Paradigm shift needed in adaptation in Samoa
By Cherelle Jackson
APIA- Living for each day, to ensure there is food on the table and the whole family is fed, is how the majority of Samoans operate.
But such an attitude may need a little shift with the visible impacts of climate change albeit gradual in it’s appearance.
Climate Change Officer of the United Nations Development Programme, in Samoa, Mr. Peniamina Pipi Leavai says this is a challenge that climate change workers must address.
It is not the understanding of climate change, but rather an understanding of ways to address the impacts of climate change.
“As a climate change officer, I feel that the Samoan people understand to a certain extent and that different people have different understandings. In general, people get the idea. It is how to address the impacts that I feel 'most' do not know how to address in a systematic manner,” Leavai said.
“That is the challenge because Samoan people (Pacific people) are not used to addressing such issues in the western paradigm of 'systemisation'.”
The Climate Change Officer says this involves planning in the long-term, anticipation of impacts, reactive planning and social post modern society forms such as globalization and capitalism.
According to him, maintaining a certain way of living and being aware of the changes is key.
“What people have yet to know is that it’s cultural practices of exchange of gifts during funerals, weddings, etc. are forms of resilience to changes in environment. These are adaptive measures that must be sustained and encouraged. This is a point already been researched and shows that our cultural practices have made us resilient in the face of changes in a stationary climate in the past.”
But he says things are changing: “ Yet, today, climate change is getting more dangerous by the year, environmental changes are so rapid it’s not funny, coupled with our social ways eroding at the same time such as social aspects from FaaSamoa sustainable ways of living to modern consuming society such as high consumptions and extraneous wants versus needs.”
He says that our economical way of living, communalism to individualism further contributes to a decay in traditional sustainable ways even more. “This creates a higher vulnerability to life that is again continuously exaggerated by climate change impacts.”
Leavai says that UNDP encourages Samoas implementation of adaptation efforts already proposed in the countries National Adaptation Programme of Action (NAPA) as submitted to the United Nations Convention on Climate Change (UNFCCC).

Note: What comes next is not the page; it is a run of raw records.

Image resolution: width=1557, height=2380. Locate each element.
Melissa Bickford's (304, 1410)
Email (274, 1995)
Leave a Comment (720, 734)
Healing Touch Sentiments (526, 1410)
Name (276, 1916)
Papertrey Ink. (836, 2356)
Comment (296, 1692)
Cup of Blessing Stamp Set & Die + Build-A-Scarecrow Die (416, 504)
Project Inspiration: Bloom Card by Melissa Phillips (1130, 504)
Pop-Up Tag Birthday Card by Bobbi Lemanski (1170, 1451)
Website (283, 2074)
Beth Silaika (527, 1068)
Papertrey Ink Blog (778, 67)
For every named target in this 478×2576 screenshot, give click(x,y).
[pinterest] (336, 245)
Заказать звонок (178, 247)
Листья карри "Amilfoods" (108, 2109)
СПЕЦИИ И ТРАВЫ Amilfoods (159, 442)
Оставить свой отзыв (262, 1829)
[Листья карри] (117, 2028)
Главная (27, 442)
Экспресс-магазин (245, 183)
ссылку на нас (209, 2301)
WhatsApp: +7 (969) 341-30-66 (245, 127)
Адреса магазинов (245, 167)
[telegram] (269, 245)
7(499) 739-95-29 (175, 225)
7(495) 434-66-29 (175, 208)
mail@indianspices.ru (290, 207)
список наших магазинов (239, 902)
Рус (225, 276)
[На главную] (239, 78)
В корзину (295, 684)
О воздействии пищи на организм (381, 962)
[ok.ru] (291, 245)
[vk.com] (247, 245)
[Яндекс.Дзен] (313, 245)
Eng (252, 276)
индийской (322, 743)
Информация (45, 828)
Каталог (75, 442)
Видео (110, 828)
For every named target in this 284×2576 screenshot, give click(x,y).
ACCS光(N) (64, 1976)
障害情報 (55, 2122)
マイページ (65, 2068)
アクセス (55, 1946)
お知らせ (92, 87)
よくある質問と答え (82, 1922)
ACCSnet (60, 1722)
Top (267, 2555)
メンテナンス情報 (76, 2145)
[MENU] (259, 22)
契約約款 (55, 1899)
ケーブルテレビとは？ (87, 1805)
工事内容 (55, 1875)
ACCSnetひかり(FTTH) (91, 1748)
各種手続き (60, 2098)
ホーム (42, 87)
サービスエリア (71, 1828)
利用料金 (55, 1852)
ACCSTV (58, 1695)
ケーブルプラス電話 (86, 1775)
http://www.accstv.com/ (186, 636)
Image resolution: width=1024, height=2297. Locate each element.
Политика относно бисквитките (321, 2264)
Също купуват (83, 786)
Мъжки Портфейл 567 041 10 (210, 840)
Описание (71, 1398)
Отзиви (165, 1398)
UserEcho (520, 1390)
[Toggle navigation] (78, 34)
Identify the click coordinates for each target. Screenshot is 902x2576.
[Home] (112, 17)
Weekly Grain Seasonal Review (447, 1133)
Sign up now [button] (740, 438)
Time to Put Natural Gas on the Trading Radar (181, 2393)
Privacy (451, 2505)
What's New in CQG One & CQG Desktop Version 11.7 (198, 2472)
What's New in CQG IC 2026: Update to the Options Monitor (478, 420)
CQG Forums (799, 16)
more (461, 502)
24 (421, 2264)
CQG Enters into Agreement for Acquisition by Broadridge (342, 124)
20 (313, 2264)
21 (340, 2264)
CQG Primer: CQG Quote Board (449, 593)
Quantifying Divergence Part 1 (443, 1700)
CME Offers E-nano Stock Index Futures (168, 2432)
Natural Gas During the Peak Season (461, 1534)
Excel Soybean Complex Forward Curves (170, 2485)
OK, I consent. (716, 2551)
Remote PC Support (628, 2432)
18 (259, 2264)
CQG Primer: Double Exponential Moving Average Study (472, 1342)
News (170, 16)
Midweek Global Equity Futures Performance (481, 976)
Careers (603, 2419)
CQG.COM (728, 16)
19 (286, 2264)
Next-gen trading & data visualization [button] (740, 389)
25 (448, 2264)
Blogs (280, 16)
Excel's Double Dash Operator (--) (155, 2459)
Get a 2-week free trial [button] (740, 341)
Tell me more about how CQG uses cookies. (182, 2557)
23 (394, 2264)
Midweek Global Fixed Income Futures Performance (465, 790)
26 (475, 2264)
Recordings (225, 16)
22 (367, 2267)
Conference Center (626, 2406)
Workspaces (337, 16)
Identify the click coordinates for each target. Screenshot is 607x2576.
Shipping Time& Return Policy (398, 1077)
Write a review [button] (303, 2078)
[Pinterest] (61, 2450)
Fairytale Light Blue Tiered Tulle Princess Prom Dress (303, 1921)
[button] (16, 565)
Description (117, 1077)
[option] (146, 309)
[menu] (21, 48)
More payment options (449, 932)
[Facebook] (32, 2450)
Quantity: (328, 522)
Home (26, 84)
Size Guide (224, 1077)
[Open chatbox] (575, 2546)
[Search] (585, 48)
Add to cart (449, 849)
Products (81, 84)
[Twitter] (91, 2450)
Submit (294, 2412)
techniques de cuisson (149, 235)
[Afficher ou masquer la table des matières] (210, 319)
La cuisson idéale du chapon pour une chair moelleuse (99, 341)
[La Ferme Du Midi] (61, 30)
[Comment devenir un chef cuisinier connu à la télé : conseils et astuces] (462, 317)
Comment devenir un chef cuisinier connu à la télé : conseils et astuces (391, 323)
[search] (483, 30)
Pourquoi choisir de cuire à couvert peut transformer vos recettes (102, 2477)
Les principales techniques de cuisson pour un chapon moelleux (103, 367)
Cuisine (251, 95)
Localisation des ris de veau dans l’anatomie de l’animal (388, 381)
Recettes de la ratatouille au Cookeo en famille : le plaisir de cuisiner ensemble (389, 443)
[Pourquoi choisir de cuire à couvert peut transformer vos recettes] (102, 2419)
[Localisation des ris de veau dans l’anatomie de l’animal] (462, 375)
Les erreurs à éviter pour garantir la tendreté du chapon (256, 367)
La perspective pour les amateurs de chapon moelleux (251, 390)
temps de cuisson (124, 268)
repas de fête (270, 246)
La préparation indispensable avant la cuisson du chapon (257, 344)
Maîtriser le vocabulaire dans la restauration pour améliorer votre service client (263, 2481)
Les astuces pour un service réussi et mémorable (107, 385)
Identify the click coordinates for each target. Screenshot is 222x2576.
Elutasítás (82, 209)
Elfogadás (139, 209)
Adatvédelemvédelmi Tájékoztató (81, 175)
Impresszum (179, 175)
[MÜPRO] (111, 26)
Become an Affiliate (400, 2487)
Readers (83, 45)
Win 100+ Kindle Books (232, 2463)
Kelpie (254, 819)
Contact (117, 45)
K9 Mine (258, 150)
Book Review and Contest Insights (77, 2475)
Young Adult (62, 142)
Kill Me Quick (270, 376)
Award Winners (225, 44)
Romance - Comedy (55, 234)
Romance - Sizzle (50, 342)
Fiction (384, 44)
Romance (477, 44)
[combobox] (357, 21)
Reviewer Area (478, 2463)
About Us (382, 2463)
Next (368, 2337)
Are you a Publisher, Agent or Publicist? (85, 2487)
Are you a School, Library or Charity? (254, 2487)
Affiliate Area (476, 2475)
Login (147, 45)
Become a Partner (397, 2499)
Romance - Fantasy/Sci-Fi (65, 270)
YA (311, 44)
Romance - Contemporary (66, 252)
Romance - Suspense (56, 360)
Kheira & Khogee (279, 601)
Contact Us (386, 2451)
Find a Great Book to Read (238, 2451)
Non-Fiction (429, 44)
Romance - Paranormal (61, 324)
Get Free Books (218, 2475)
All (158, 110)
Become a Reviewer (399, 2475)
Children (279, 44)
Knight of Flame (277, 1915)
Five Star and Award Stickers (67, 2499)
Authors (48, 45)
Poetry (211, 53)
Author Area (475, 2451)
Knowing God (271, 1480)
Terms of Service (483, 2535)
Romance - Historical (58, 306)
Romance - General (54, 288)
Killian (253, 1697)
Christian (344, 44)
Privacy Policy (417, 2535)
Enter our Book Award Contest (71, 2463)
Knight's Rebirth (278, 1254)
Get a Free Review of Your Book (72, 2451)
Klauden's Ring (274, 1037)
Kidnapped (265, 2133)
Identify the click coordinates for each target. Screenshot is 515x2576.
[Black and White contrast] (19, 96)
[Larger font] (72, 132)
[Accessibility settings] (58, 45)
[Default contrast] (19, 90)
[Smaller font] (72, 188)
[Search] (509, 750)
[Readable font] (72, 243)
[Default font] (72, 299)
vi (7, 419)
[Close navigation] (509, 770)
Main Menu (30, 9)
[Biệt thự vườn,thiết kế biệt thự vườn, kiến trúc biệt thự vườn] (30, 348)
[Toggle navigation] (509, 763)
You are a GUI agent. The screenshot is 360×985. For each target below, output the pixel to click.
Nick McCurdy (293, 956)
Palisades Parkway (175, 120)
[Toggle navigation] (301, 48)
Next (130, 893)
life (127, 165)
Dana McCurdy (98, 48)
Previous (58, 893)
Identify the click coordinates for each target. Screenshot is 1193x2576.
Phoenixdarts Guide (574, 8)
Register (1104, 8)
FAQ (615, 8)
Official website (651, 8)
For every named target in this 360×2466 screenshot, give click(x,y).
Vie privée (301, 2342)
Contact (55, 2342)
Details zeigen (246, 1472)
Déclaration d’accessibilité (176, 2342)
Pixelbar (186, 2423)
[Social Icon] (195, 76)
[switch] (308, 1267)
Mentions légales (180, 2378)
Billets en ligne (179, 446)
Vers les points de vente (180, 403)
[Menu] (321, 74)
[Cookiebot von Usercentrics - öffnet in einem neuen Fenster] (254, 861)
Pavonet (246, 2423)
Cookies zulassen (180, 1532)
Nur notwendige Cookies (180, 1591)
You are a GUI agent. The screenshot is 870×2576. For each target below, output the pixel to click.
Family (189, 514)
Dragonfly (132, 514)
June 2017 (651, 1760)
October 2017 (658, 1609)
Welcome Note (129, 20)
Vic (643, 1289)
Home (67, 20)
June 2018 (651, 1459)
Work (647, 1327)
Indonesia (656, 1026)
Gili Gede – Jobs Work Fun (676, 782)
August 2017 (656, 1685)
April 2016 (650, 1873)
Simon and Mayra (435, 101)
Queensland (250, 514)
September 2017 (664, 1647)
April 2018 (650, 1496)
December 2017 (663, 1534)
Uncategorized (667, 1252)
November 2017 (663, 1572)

“UNDP hopes that the NAPA becomes the national adaptation strategy where all adaptation related projects and programs from other donors and development partners are addressed, “ Leavai said.
“ Further, Samoa must aim to concentrate all its efforts into institutionalizing a climate change division or ministry and ensure that national budget address the capacity needs of this institution. This will be a significant step forward if Samoa is to live up to taking climate change as a high national and political priority,” he said.
UNDP has specifically contributed to climate change adaptation in Samoa by seeking and securing funding for climate change projects, advocating for adaptation measures and policy development at all levels of development intervention.
It also advocates for Samoa as a Least Developed Country, highly vulnerable from adverse climate change impacts requiring immediate and urgent attention for not only climate change adaptation but equally on mitigation projects, programmes and measures
In the community UNDP currently contributes through the Small Grants Programme - dealing directly with communities, offering policy program advice, technical advice, facilitation of consultations, seeking expert advice and consultants, listening to community needs.
They also assist through the Community Based Adaptation Program whereby Samoa is one of 10 countries in the world where the CBA program is trialled.